WORK REQUEST: Below are some entries. Transcribe the lines from the one holding "Screen dimensions: 895x579" to the one holding "Uncheck the CIFS/SMB service checkbox", inclusive, but not the pictures among them.

DATA RECORDS:
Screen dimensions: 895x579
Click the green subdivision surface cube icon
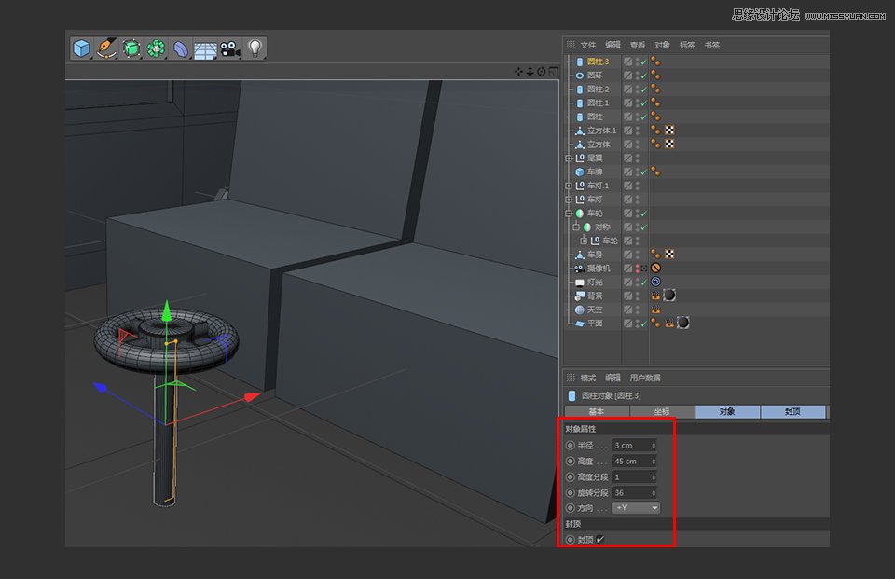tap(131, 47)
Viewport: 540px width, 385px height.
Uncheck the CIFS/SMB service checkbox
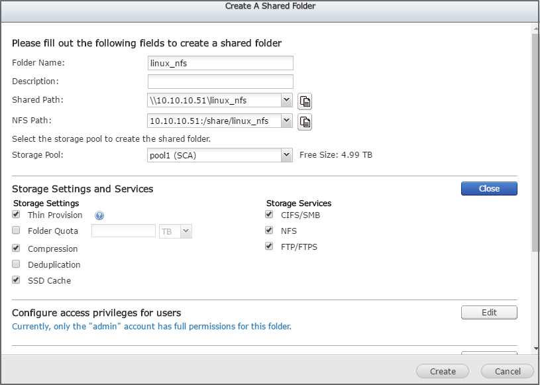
---
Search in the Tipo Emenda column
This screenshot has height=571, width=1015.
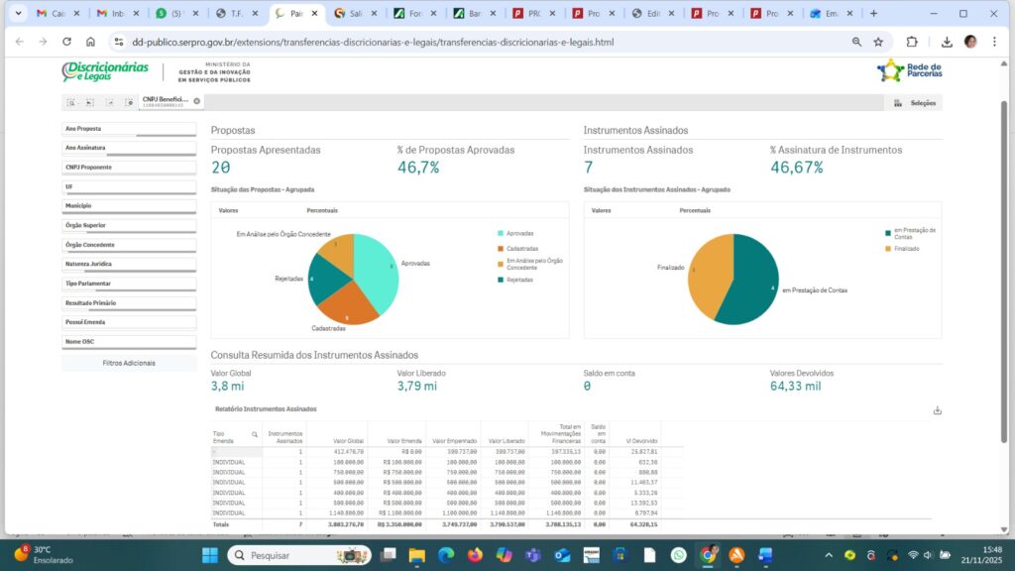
==
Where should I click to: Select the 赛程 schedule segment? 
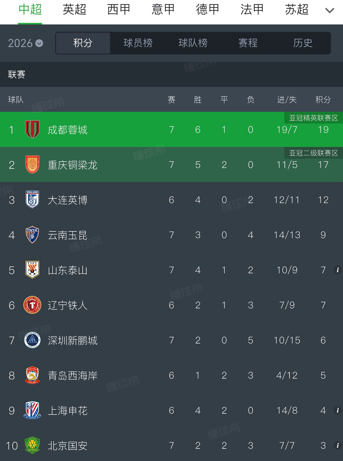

SOLUTION FOR THIS EXERCISE:
Screen dimensions: 895x579
Click the green subdivision surface cube icon
tap(131, 47)
Viewport: 540px width, 385px height.
Uncheck the CIFS/SMB service checkbox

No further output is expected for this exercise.